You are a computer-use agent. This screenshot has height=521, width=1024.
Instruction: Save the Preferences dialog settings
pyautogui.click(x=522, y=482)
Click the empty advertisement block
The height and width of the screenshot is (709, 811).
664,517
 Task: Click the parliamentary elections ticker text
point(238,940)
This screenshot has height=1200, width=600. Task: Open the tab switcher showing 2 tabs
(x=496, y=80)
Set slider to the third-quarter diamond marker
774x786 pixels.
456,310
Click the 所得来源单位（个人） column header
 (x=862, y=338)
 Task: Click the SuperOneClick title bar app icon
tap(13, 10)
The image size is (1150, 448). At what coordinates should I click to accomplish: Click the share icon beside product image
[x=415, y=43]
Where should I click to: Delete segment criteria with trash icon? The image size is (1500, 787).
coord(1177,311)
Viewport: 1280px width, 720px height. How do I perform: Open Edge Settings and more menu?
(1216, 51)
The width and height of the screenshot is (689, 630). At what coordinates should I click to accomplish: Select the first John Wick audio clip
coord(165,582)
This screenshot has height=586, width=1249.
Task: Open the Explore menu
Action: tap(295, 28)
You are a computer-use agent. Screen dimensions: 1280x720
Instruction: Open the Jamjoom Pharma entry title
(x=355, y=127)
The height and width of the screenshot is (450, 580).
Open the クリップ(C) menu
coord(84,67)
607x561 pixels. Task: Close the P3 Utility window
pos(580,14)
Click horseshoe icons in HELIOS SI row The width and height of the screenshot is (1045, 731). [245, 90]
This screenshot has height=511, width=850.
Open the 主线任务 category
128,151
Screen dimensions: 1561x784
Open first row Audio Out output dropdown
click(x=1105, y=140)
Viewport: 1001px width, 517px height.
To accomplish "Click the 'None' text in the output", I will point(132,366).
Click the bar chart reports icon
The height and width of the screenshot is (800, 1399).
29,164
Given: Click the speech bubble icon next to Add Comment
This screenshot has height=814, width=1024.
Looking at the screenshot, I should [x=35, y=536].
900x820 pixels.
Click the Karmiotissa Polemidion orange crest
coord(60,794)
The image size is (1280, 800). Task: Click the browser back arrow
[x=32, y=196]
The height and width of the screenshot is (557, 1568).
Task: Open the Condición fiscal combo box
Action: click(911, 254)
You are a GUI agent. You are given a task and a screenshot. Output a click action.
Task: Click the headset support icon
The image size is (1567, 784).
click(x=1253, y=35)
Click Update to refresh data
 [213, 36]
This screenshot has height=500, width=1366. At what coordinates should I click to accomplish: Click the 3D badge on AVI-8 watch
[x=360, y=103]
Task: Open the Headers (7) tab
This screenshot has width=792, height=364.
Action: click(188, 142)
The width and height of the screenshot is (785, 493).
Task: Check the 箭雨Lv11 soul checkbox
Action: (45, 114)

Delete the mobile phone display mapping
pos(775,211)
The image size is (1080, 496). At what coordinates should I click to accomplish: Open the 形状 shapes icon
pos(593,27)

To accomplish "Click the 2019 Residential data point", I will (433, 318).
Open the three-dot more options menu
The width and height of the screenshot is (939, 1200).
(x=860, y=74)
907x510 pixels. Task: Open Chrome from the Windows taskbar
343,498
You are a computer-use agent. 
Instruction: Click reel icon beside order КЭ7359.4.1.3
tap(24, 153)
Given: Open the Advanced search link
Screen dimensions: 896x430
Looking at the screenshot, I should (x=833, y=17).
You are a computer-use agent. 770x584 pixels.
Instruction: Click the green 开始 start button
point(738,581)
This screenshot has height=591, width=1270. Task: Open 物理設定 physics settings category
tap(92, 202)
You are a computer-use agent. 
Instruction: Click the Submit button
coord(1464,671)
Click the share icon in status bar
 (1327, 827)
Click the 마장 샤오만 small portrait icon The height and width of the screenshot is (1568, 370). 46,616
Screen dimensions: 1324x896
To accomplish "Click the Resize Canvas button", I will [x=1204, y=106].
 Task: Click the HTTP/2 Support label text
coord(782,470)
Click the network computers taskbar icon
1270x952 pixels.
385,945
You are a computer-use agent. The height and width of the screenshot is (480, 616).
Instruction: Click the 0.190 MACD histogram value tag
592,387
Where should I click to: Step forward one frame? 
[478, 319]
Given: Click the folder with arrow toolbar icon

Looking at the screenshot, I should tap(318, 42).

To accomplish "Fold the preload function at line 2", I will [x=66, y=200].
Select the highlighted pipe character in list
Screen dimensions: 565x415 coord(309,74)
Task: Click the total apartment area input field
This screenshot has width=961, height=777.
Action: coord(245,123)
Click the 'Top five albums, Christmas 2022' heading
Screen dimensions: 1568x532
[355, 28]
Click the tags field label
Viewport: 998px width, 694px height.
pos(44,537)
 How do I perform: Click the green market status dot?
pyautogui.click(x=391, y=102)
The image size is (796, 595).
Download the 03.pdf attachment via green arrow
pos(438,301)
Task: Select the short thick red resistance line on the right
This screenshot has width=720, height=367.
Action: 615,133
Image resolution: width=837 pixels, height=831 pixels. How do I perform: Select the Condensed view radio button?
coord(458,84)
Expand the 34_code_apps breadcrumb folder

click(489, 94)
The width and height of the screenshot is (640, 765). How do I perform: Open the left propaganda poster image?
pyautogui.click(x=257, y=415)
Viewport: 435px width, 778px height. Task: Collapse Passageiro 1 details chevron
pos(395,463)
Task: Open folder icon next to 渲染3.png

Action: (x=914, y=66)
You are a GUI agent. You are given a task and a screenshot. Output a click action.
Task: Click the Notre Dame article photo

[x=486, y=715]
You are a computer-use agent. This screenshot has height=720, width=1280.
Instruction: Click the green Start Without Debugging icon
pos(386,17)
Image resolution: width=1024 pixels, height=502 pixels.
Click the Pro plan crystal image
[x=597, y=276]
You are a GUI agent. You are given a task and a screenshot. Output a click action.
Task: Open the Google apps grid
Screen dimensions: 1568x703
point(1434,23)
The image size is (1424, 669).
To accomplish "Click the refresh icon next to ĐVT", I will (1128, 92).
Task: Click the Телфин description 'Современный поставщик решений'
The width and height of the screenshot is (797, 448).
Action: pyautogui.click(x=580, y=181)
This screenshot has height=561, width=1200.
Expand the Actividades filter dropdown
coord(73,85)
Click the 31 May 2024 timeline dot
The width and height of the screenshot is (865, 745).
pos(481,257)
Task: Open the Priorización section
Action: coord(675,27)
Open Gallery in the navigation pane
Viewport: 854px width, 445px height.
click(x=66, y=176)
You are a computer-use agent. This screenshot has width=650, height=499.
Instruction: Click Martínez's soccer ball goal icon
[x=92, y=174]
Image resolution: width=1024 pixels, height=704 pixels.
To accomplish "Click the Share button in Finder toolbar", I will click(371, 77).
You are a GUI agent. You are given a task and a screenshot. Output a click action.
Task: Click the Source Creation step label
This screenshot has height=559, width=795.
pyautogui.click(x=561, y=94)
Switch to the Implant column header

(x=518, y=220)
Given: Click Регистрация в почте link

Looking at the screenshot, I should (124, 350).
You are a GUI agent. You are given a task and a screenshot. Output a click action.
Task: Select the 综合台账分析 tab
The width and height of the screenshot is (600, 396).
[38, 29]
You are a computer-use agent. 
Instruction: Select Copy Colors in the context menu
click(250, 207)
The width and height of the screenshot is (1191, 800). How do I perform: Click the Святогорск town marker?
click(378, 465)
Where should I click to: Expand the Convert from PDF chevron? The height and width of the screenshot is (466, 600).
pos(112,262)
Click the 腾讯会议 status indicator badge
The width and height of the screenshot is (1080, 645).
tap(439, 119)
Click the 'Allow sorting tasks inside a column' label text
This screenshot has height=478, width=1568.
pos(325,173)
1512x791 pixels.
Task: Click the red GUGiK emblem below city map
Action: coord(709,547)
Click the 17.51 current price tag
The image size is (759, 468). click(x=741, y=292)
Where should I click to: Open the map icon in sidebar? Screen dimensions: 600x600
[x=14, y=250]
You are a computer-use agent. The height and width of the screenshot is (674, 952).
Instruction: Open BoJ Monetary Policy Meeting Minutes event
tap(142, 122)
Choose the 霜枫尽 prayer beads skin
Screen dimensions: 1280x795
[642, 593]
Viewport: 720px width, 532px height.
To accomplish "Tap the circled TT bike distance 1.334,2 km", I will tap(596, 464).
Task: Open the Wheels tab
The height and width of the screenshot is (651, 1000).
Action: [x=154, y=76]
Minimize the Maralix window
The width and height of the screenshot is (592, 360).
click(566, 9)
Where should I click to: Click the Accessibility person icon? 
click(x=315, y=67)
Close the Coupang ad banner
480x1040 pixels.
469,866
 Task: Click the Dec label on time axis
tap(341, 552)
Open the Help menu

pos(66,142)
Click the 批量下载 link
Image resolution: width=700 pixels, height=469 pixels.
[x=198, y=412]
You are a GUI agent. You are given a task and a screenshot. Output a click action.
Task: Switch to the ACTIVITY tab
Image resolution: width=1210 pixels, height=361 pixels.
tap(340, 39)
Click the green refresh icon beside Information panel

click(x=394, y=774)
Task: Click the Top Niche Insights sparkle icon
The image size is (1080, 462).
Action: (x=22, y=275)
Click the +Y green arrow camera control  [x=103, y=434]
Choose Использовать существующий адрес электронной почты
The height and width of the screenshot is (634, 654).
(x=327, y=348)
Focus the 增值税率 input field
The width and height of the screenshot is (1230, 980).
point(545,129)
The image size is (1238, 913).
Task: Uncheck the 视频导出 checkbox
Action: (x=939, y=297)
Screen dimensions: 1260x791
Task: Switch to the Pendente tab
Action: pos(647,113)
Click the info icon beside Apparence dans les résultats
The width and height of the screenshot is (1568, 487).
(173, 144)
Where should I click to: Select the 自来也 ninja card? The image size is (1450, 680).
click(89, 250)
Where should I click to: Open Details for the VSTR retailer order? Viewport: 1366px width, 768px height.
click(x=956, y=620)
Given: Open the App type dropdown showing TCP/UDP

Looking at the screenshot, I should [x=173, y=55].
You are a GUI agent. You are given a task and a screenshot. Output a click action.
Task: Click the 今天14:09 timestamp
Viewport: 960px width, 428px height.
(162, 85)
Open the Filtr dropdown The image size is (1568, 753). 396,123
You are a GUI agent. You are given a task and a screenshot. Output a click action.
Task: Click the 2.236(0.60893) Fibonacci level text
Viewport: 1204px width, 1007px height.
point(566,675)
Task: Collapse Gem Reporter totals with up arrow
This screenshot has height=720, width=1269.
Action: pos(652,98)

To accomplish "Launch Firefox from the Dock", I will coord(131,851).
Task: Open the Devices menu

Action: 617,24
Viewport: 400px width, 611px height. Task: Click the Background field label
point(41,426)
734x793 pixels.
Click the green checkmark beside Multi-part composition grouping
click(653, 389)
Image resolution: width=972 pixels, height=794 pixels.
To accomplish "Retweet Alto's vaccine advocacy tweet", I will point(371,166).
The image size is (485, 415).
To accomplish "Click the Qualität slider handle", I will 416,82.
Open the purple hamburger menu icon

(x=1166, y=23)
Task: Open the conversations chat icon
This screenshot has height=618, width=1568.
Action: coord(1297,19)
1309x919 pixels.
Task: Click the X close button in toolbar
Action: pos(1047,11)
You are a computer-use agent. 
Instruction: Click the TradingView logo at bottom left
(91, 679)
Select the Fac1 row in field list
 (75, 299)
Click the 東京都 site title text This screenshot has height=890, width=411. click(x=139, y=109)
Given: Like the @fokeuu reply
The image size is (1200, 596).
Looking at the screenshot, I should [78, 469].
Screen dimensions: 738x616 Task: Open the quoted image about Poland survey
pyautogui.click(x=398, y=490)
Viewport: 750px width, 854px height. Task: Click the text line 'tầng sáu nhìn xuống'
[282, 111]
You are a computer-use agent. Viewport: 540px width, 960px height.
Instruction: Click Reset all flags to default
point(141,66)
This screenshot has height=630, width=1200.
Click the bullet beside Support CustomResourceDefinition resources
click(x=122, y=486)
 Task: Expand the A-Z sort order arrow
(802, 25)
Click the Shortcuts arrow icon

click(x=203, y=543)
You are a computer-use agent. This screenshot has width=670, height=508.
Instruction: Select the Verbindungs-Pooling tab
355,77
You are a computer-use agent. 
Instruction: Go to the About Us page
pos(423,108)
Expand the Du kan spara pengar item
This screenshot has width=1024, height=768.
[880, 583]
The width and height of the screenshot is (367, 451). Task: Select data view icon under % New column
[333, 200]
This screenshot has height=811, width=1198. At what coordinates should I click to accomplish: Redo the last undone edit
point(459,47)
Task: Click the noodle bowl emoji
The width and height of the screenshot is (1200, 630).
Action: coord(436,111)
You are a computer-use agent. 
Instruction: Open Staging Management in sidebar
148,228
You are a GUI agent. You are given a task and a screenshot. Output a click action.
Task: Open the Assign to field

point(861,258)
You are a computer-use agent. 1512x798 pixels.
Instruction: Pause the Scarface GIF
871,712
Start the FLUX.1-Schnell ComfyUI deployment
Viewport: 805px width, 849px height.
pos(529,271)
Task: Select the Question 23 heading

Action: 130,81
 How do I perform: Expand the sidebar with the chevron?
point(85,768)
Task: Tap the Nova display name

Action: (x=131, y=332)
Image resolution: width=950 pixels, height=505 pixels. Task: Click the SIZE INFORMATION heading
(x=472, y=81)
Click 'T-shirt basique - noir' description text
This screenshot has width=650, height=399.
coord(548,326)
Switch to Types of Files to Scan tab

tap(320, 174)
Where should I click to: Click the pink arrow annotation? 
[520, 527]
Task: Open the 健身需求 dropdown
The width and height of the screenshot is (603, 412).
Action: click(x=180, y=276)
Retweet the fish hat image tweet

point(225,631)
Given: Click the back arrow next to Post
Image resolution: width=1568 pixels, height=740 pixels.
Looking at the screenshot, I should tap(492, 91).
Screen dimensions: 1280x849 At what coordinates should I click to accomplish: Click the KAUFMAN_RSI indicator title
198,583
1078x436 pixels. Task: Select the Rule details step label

== == ==

Set down exactly the lines beginning at the one that holds "Image resolution: width=1568" and ending with the last line of the data.

Image resolution: width=1568 pixels, height=740 pixels.
Looking at the screenshot, I should tap(492, 91).
Screen dimensions: 1280x849 At what coordinates should I click to accomplish: Click the KAUFMAN_RSI indicator title
198,583
1078x436 pixels. Task: Select the Rule details step label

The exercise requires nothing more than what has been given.